### ABOUT THIS EXERCISE
Report every line of the entries that contains the word "computer".

Stored data entries:
○ ○ ○ ○ ○ ○ ○

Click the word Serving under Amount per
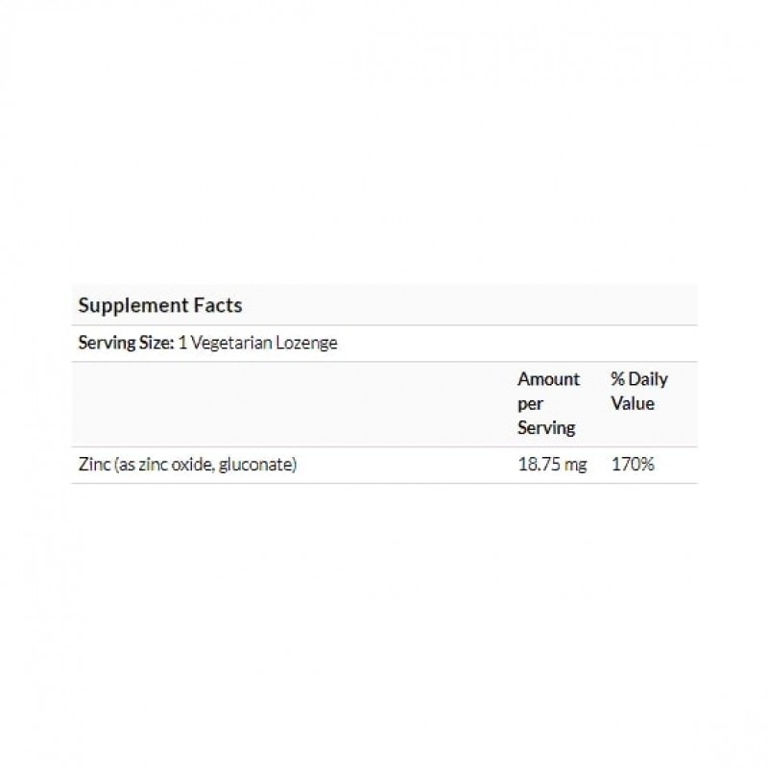Viewport: 768px width, 768px height. point(546,428)
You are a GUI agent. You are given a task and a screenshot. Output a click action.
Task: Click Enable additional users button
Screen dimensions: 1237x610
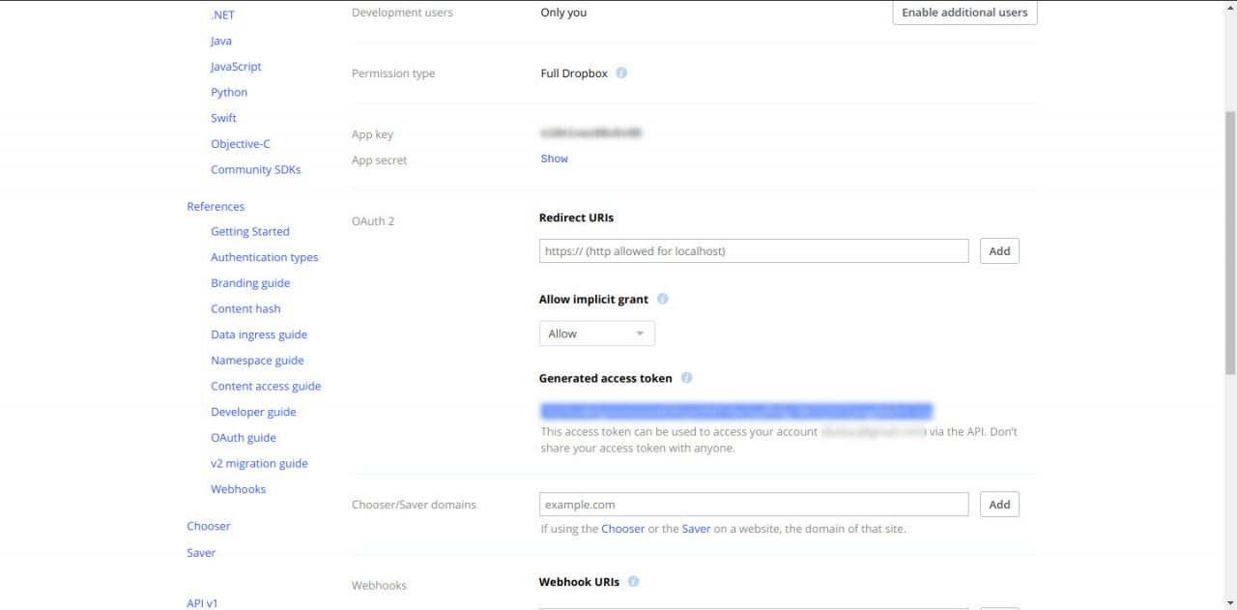point(964,13)
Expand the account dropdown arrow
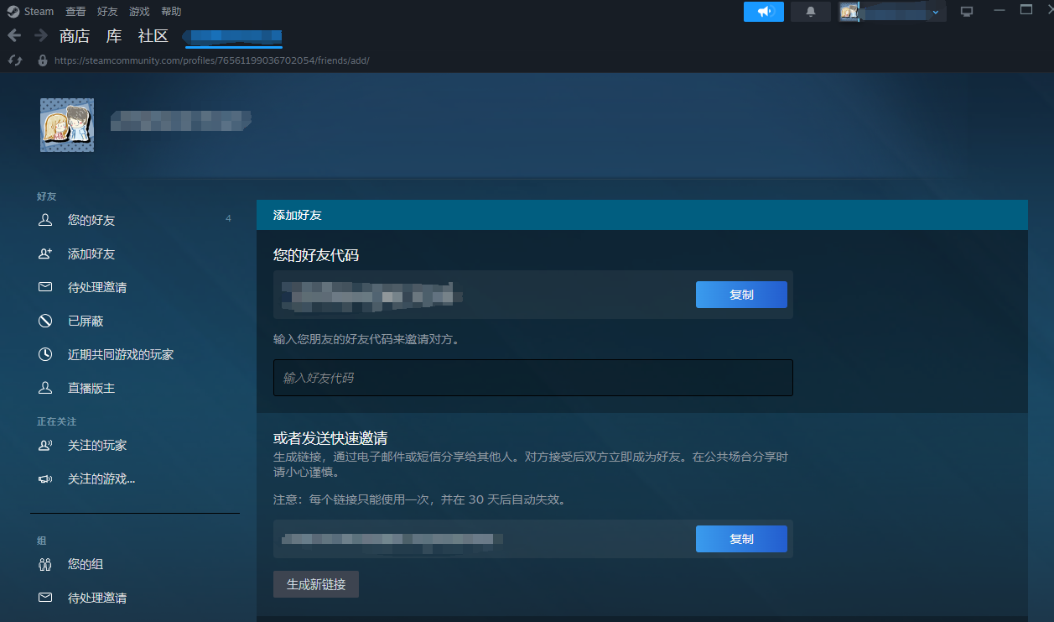 (936, 12)
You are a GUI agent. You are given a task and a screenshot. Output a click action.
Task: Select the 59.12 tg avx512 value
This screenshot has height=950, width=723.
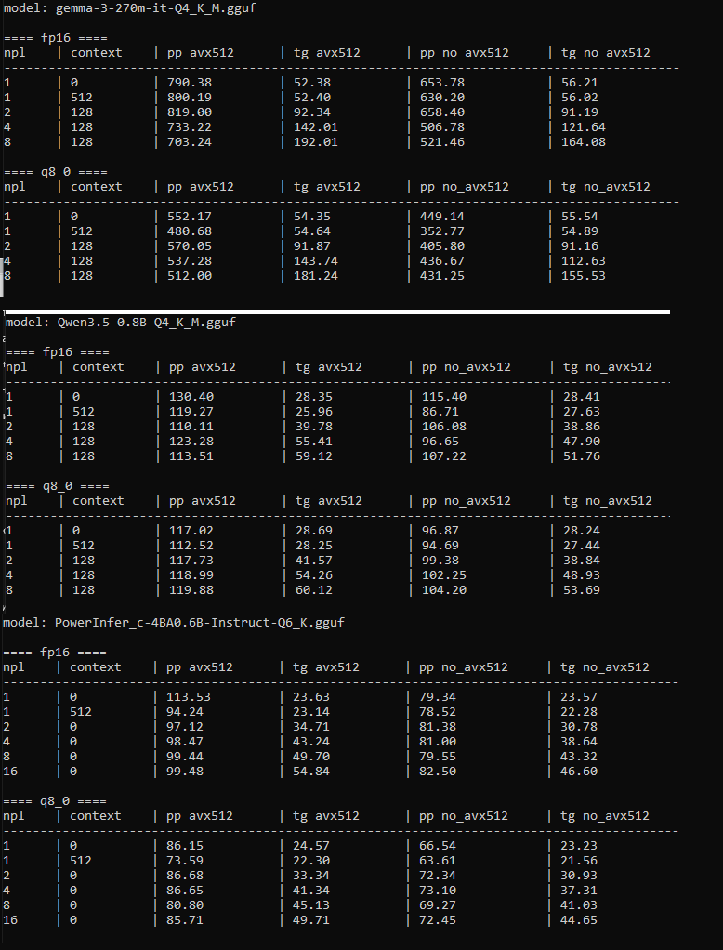312,455
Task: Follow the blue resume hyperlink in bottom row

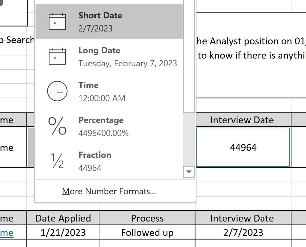Action: pos(6,232)
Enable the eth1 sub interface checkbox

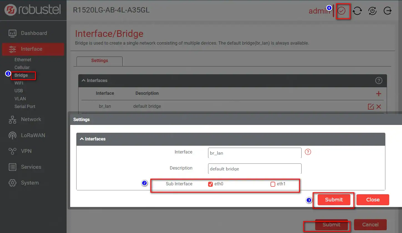tap(273, 184)
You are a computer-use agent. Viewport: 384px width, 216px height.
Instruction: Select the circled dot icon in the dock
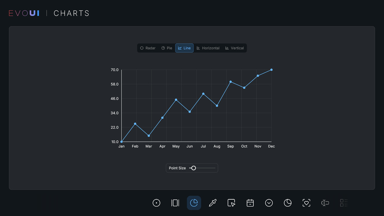click(156, 203)
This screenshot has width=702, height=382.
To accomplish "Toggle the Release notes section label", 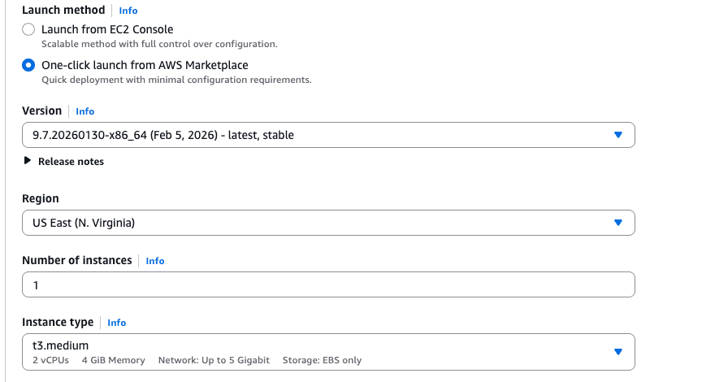I will [71, 162].
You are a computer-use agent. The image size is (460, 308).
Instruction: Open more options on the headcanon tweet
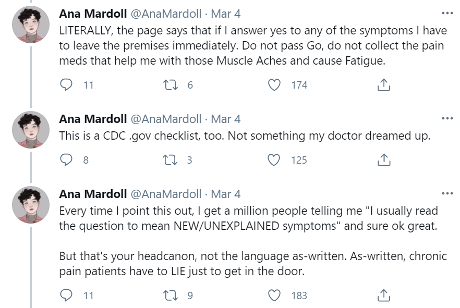coord(447,194)
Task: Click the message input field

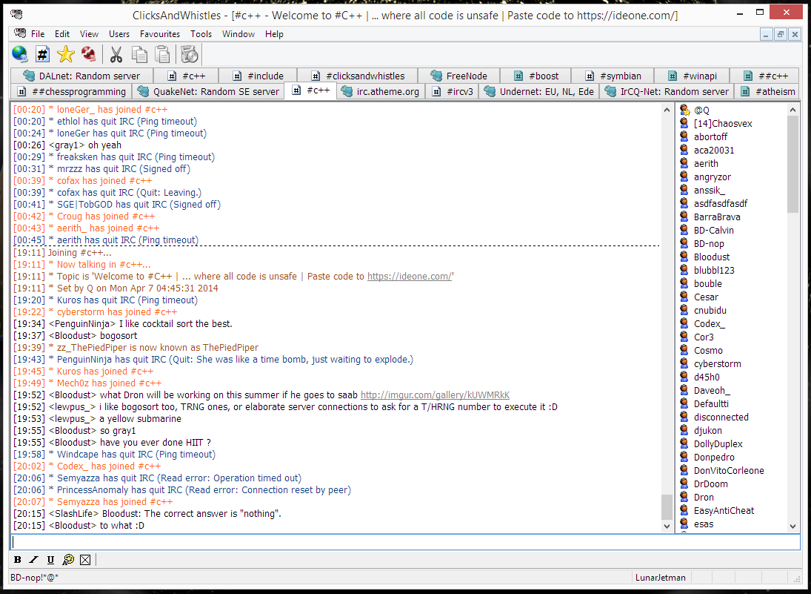Action: point(404,542)
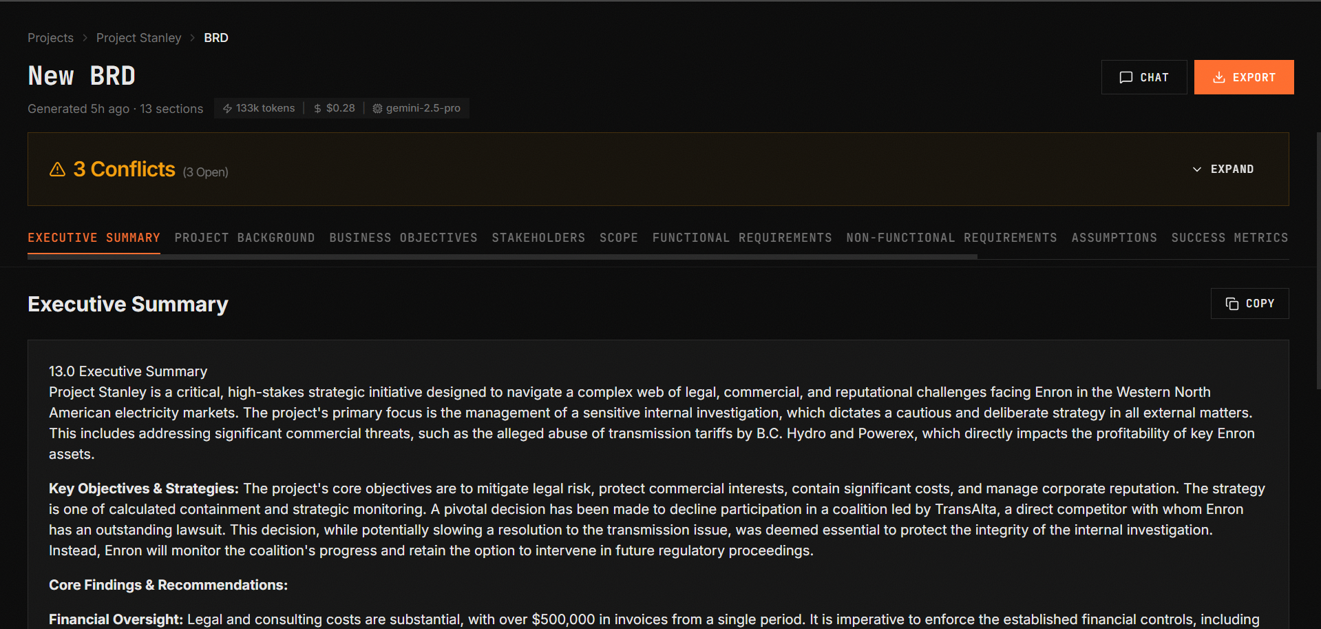1321x629 pixels.
Task: Click the breadcrumb chevron after Projects
Action: coord(85,38)
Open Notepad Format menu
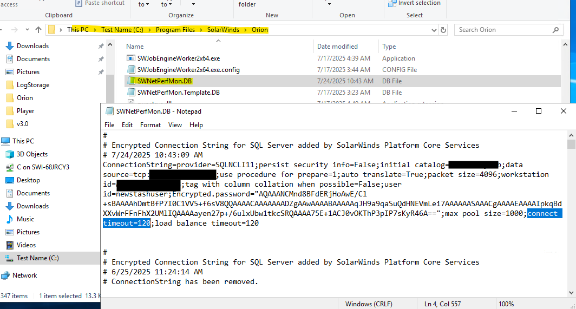576x309 pixels. pos(150,125)
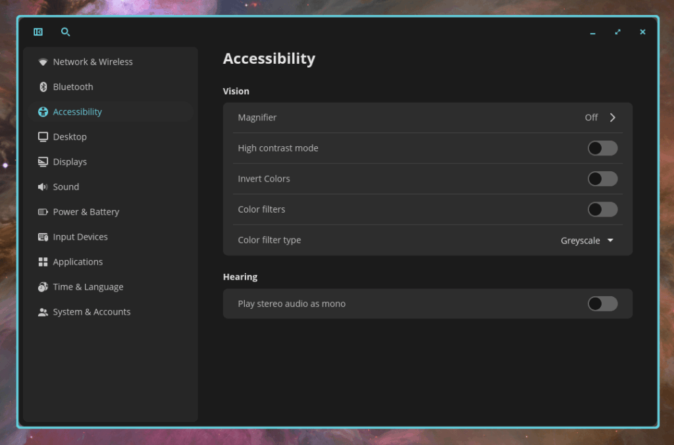This screenshot has height=445, width=674.
Task: Click the Bluetooth icon in the sidebar
Action: 43,86

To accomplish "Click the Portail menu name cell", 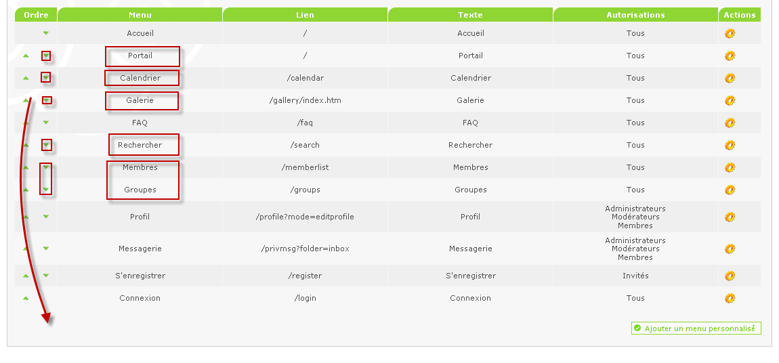I will [140, 56].
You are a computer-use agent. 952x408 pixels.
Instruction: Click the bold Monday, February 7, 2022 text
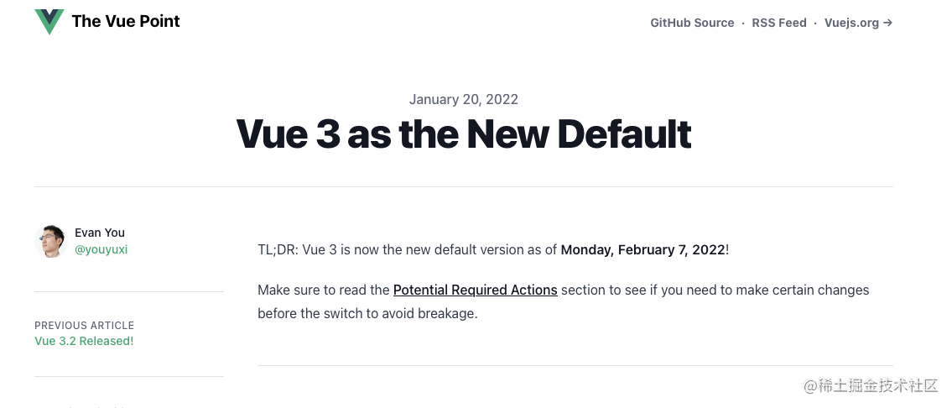click(x=643, y=250)
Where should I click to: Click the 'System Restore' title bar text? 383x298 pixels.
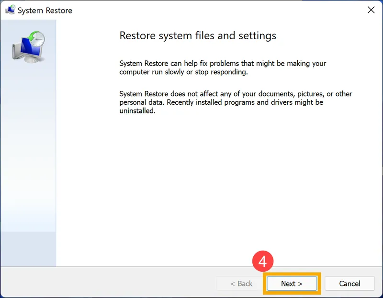pos(45,11)
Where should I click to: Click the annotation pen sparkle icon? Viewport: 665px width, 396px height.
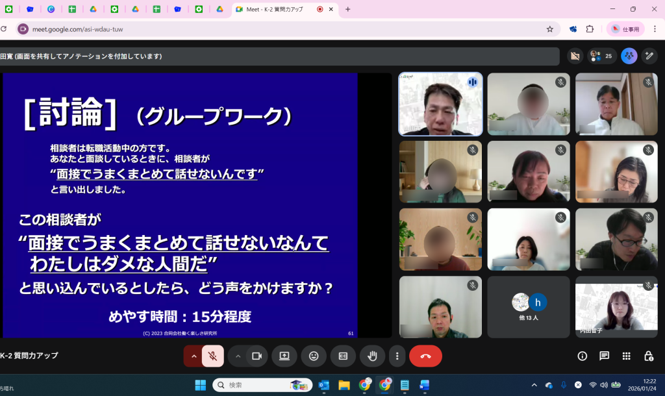[649, 56]
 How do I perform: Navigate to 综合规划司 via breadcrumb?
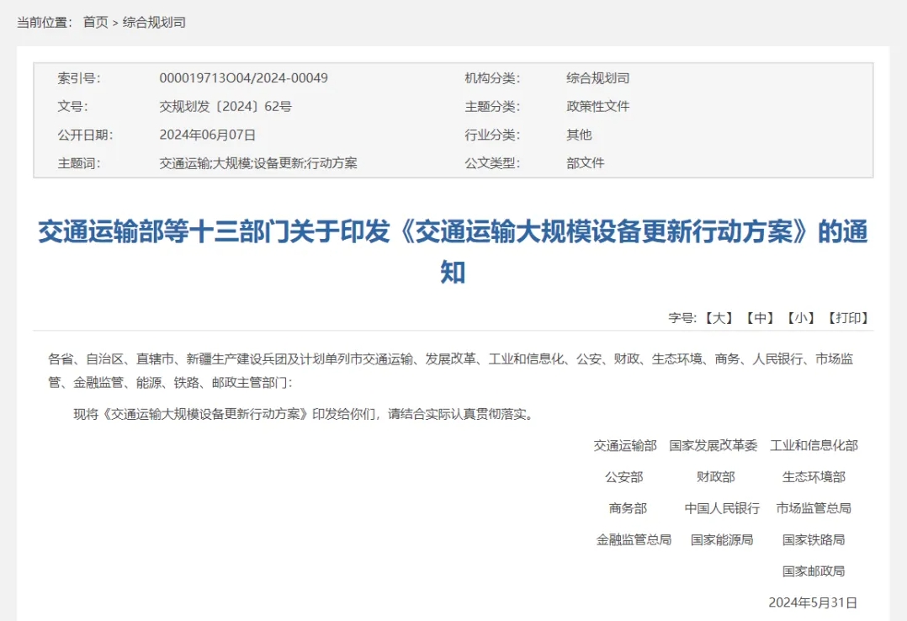(x=152, y=23)
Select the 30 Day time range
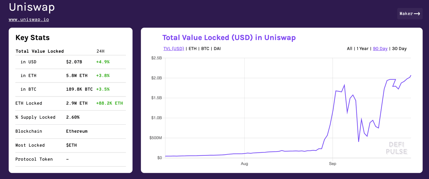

○ ○ ○ ○ ○ ○ ○

### ANSWER TO THIS TASK
You are a computer-use agent. Viewport: 384px width, 216px height.
You are a computer-use agent. The image size is (460, 308).
You are a computer-use agent. 952x408 pixels.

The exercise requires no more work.